PostPosted: Tue Apr 01, 2008 7:01 pm
by Darrel
L4D3 - 4:59:44

Can't cut it much closer than that.

Tabata's on Thursday and then I'll start L5 (again) next week.

PostPosted: Thu Apr 03, 2008 7:05 pm
by Darrel
Tabatas Week #3

Code: Select all
         WK1  WK2  WK3
---------------------------
Pullups   24   25   25
Pushups   51   54   63
Squats    91   93   93
---------------------------
Total    166  172  181


Big improvement on the pushups, everything else stayed the same, almost had a 26th pullup but my head didn't quite make it over the bar.

PostPosted: Sun Apr 06, 2008 6:45 pm
by Darrel
L5D1 - 20 rounds

PostPosted: Thu Apr 10, 2008 8:08 pm
by Darrel
Tabatas - Week #4

Felt like dookie today so I'm not surprised this didn't turn out too well...

Code: Select all
         WK1  WK2  WK3  WK4
---------------------------------
Pullups   24   25   25   26
Pushups   51   54   63   61
Squats    91   93   93   88
---------------------------------
Total    166  172  181  175

PostPosted: Fri Apr 11, 2008 5:15 am
by splint
You almost made me feel really really weak. Crossfit tabata scores are the lowest number of reps you were able to do across the 8 rounds. So when I first looked at it I was like "His lowest score of pull-ups was 26? Holy schnikey! :shock: "

But then I realized it was total reps because it would be hard to do 88 squats in 20 seconds, unless your father was a jackhammer. :D

Tracking total reps would seem to be a better indicator in my opinion because in Crossfit if you did 15, 16, 15, 15, 16, 10, 15, 14 then your score would be 10, which would be a lower score than someone who did 11 reps for all 8 rounds.

Good job.

PostPosted: Mon Apr 14, 2008 11:09 am
by Darrel
Haha, yeah I wish! Hell, I'd be happy with 26 reps in a single round of pushups or squats.

Yeah, I think total reps is a better metric at least for what I'm trying to do, plus its just easier. Oh, and I'm only doing 6 rounds not the full 8.

Yesterday...

L5D2

1:07/1:08/1:09/1:07/1:15 = 5:46

PostPosted: Tue Apr 15, 2008 7:15 pm
by Darrel
L5D3 - 7:03

PostPosted: Thu Apr 17, 2008 7:29 pm
by Darrel
Tabata's Week #5

6 rounds for total reps
Pullups 26
Pushups 59 - screwed up on the timer so I had to restart after around 20 reps
Squats 94
--------------
Total 179

Also did 6 rounds of tabata situps. Scored 55.

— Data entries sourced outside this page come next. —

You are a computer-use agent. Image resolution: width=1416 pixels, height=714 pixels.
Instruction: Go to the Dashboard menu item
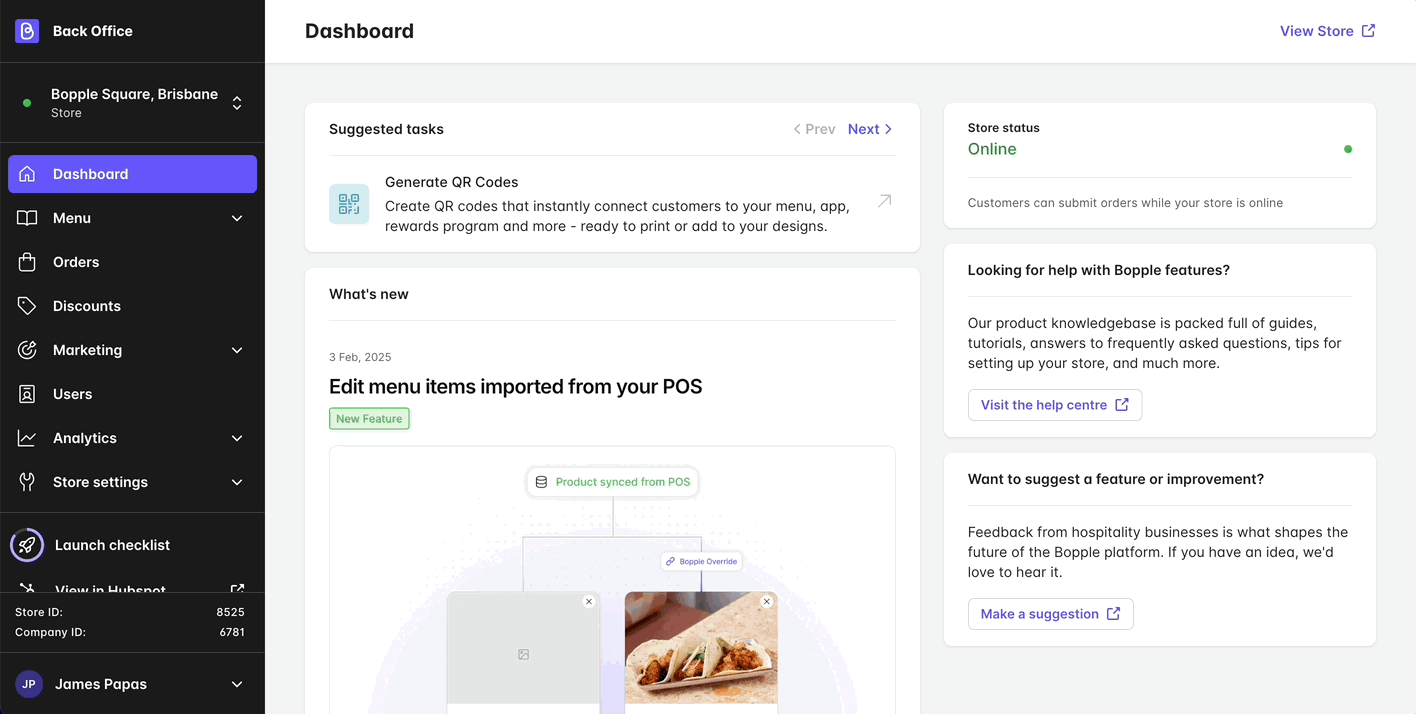132,174
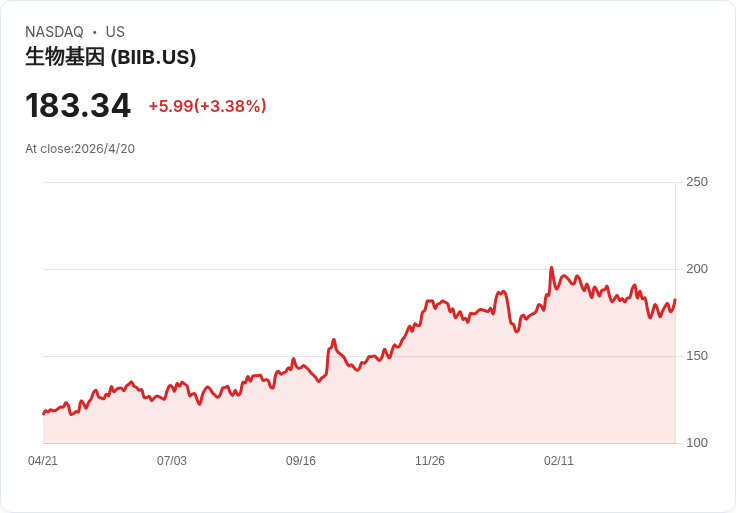The width and height of the screenshot is (736, 513).
Task: Click the chart's highest peak near 200
Action: (x=552, y=268)
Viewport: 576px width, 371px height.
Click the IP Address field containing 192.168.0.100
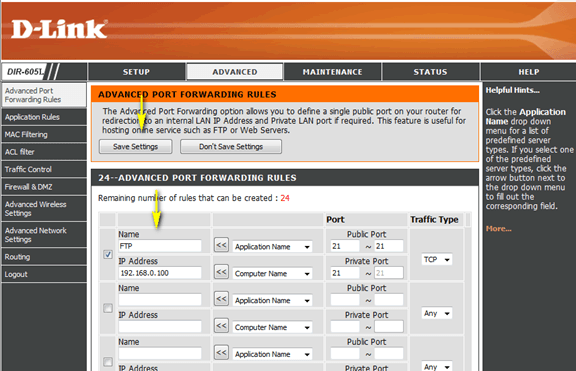pos(160,273)
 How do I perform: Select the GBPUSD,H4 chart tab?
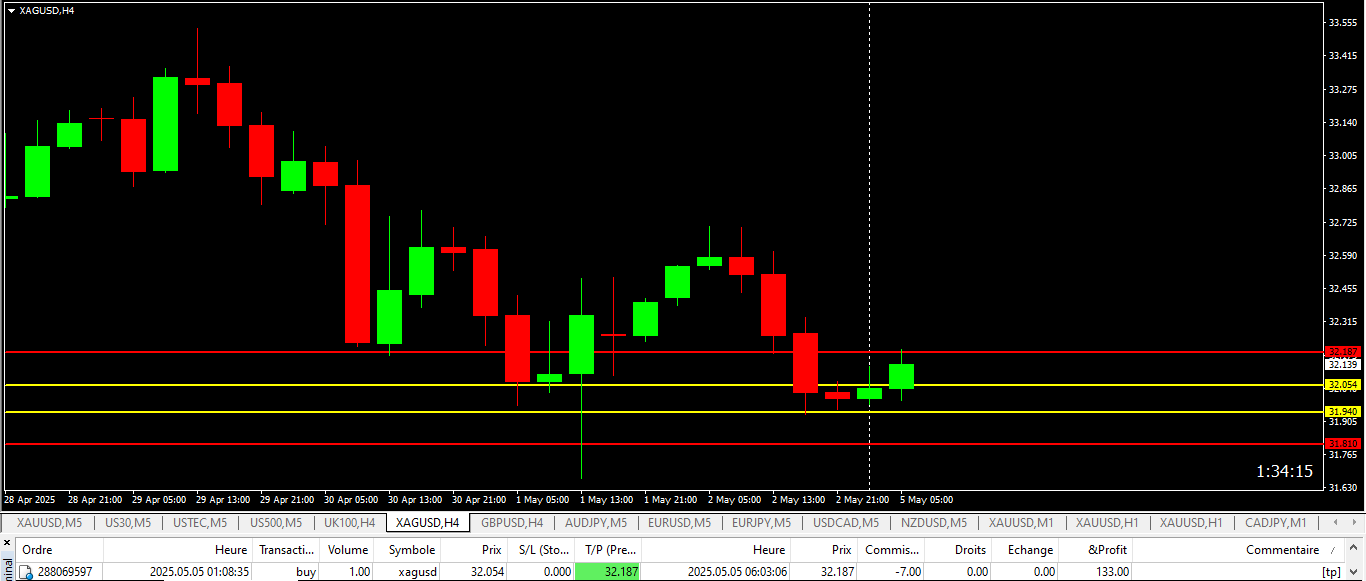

PostPosted: Mon Apr 21, 2008 8:09 am
by Darrel
L5D1 - 20 rounds

PostPosted: Mon May 26, 2008 8:23 am
by Darrel
Haven't been logging my workouts for a while. For a change of pace I've been trying some of Coach Rut's Dumbbell workouts plus just practicing some of the lifts.

Yesterday I did L6D1 - 20 rounds

I'll probably alternate simplefit with some dumbbell work for the next while.